> Work instructions:
Find the line containing "The image size is (912, 470).", then print it and each line after it through the end of the listing exactly, with no pictures.

☆ ☆ ☆ ☆ ☆ ☆ ☆

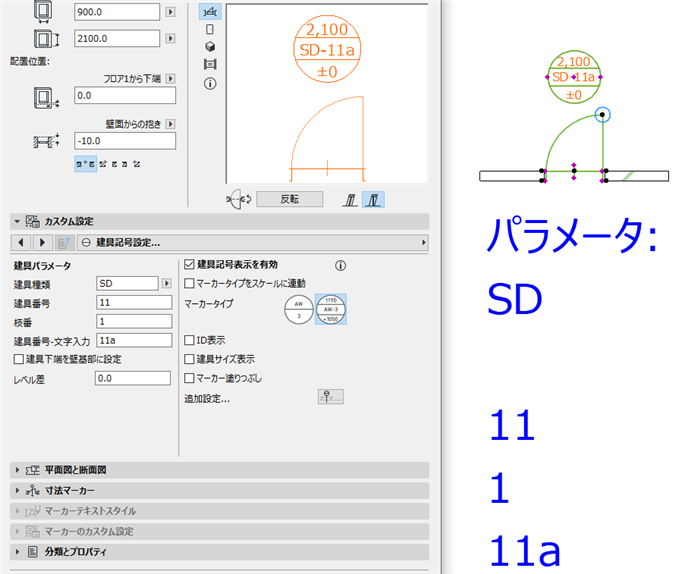Click the info icon beside preview

pos(210,83)
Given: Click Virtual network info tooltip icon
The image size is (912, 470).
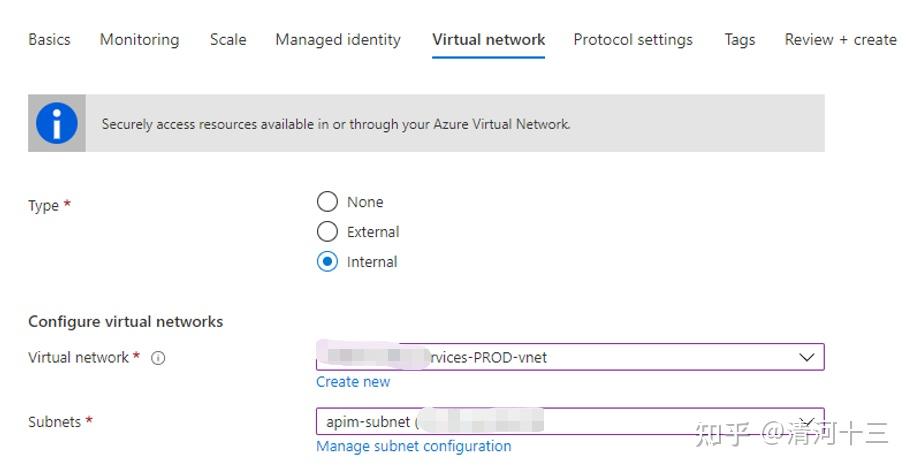Looking at the screenshot, I should pyautogui.click(x=158, y=358).
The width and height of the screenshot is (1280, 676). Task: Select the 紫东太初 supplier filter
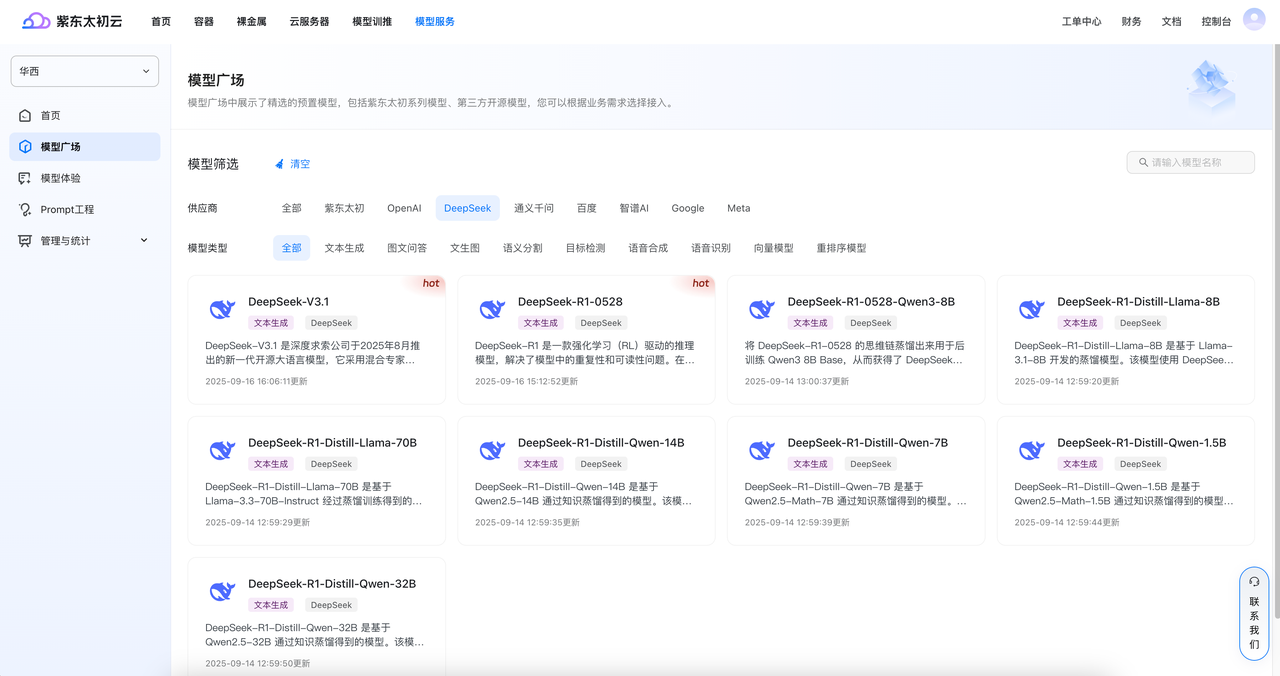[x=344, y=208]
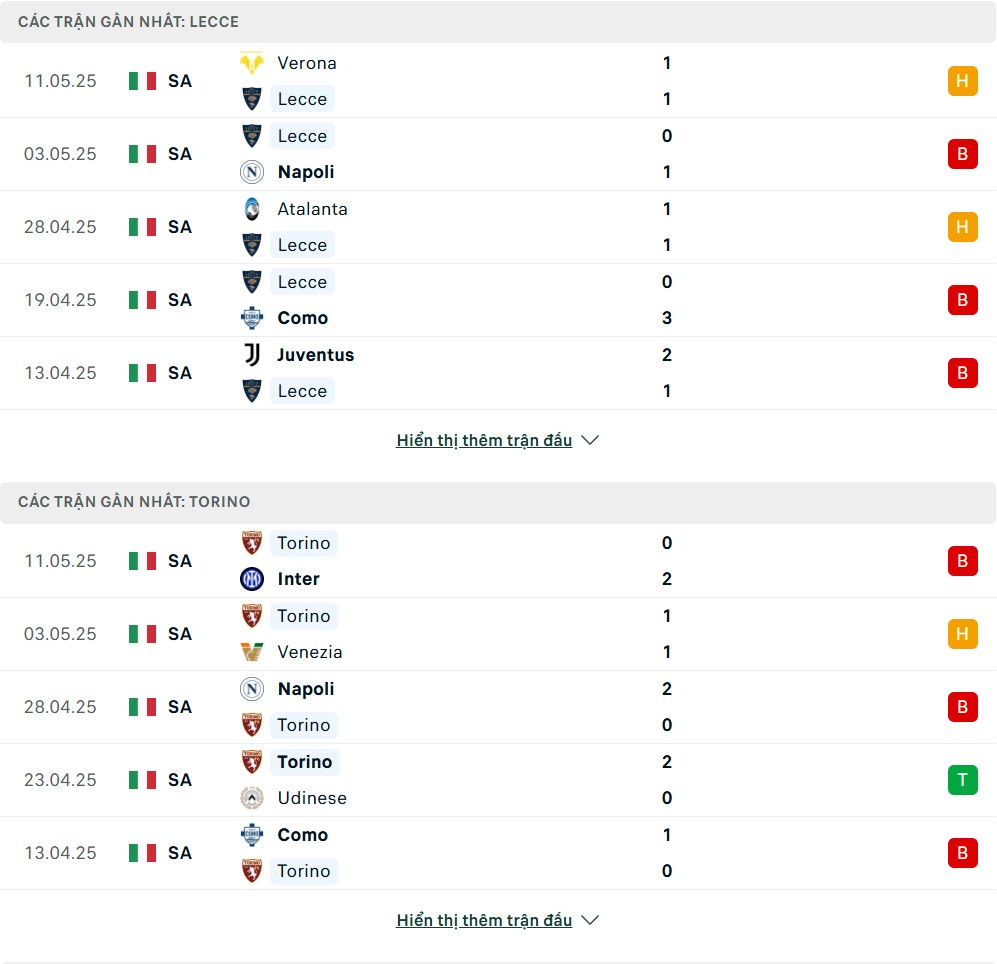Screen dimensions: 997x964
Task: Click the Udinese club crest
Action: (x=252, y=798)
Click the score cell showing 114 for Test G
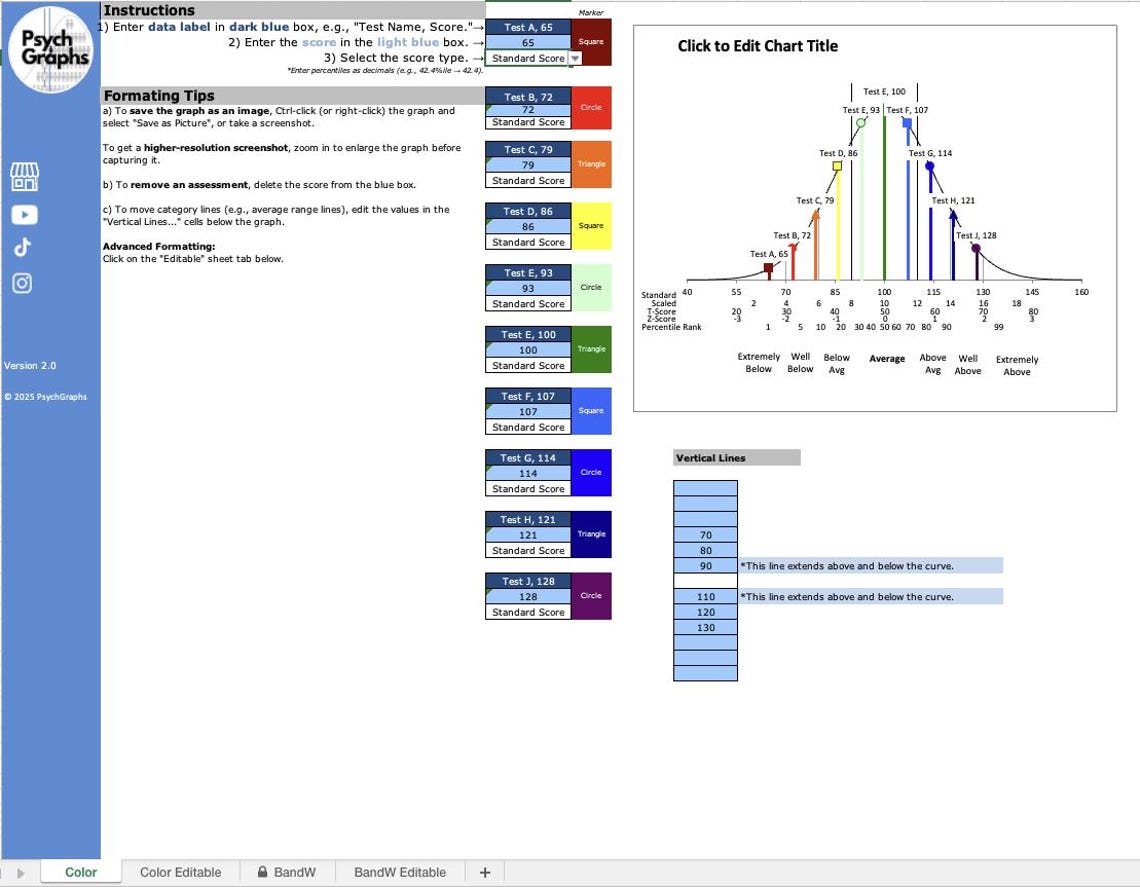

☆ ☆ ☆ ☆ ☆ ☆ ☆

> Written response:
The image size is (912, 470).
Looking at the screenshot, I should pyautogui.click(x=158, y=358).
The width and height of the screenshot is (1280, 676). Task: Select the 紫东太初 supplier filter
[x=344, y=208]
Screen dimensions: 997x964
Task: Click the Udinese club crest
Action: (x=252, y=798)
Click the score cell showing 114 for Test G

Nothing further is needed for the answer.